◆ **Instrução**: Reproduza sem alterações o trecho do texto sobre gestão de pessoas que começa em "O estímulo motivacional" e vai até "orgulho e pertencimento.", inclusive.

◆ **Texto de origem**:
O que aprendi com meu afilhado de dois anos sobre Gestão de Pessoas
Cena comum para alguns de nós: final de ano com amigos e familiares no interior para alguns dias de descanso. De diferente, a presença do meu afilhado de quase dois anos, uma criança muito querida e amada que tive a chance de observar e interagir por um período maior do que habitualmente sou capaz.
Talvez pelo fato de ainda não ser pai e não viver essa mágica oportunidade cotidianamente, pude observar com um olhar mais racional os detalhes da evolução de seu aprendizado e de suas interações com as pessoas daquele ambiente. Foi quase impossível, dessa forma, não traçar paralelos sobre as formas de estímulo, motivação e aprendizado que vi com meu afilhado e os desafios de liderança de pessoas que enfrentamos nas empresas e instituições.
Para contextualizar, Gestão de Pessoas é o conjunto de estratégias empregadas por empresas para desenvolver seu capital humano. Foi-se o tempo em que as pessoas eram vistas como simples engrenagens que poderiam ser facilmente substituídas dentro de uma organização. Cada vez mais as empresas encaram seus colaboradores como fatores críticos de sucesso.
Por isso, fazer a gestão de recursos humanos não se trata apenas de procurar deixar seus colaboradores satisfeitos e motivados. Mas de criar uma estratégia completa, que envolve toda a organização em busca do desenvolvimento, capacitação e humanização de quem faz parte dela. Ela está apoiada em alguns pilares essenciais tais como Motivação, Autonomia e Comunicação.
E, nesse pequeno período de menos de sete dias, pude acompanhar alguns aspectos sobre os comportamentos que intensificaram e promoveram seu aprendizado de forma exponencial e que fantasticamente podem ser conectados a cada um desses três pilares, com alguns insights:
1) Motivação
A motivação intrínseca é aquela tida como sustentável, de longo prazo e aquela que realmente permite uma transformação das condições, a partir das pessoas, em ambientes complexos.
Meu afilhado (ainda bem) não era estimulado por remuneração, por cargos ou por ameaças (trade-off) . Mesmo assim, para atividades que necessitavam de esforço, coragem e disciplina, a palavra chave é consistência e coerência.
O estímulo motivacional não ocorria somente na contrapartida de uma obrigação cumprida, como por exemplo, sentar para comer. O estímulo ocorria da mesma forma durante as brincadeiras e as atividades menos divertidas ou para pequenas ou grandes vitórias. A comemoração legítima e verdadeira ocorria desde quando ele avisava que tinha feito xixi até quando comia toda comida ou conseguia nadar batendo as perninhas. Isso criava claramente um sentimento de orgulho e pertencimento.
Talvez, ao longo do tempo, perdemos a capacidade de nos surpreendermos e comemorarmos as pequenas vitórias do nosso time. Vale, dessa forma, revisitarmos o quanto os pequenos ganhos são verdadeiramente considerados antes da celebração daquela meta final.

◆ **Dados fornecidos**:
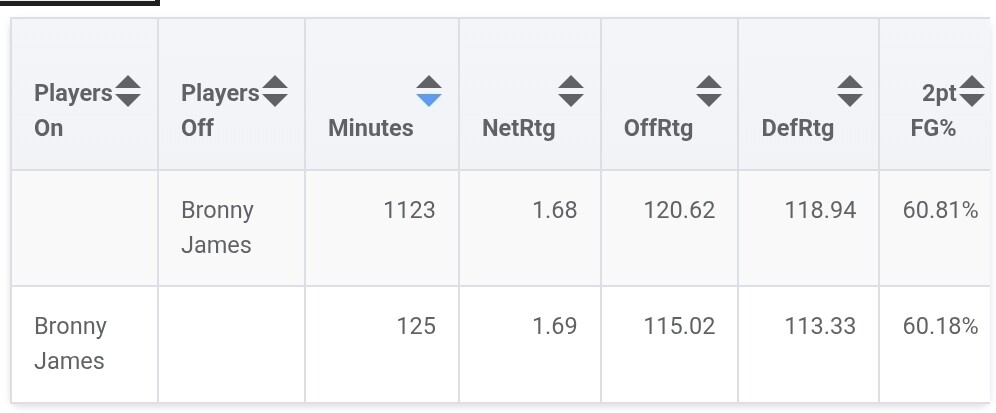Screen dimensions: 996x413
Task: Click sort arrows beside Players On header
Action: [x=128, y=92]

---

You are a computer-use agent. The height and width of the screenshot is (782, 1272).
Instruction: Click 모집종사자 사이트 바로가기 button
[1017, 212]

◆ **Resultado**:
O estímulo motivacional não ocorria somente na contrapartida de uma obrigação cumprida, como por exemplo, sentar para comer. O estímulo ocorria da mesma forma durante as brincadeiras e as atividades menos divertidas ou para pequenas ou grandes vitórias. A comemoração legítima e verdadeira ocorria desde quando ele avisava que tinha feito xixi até quando comia toda comida ou conseguia nadar batendo as perninhas. Isso criava claramente um sentimento de orgulho e pertencimento.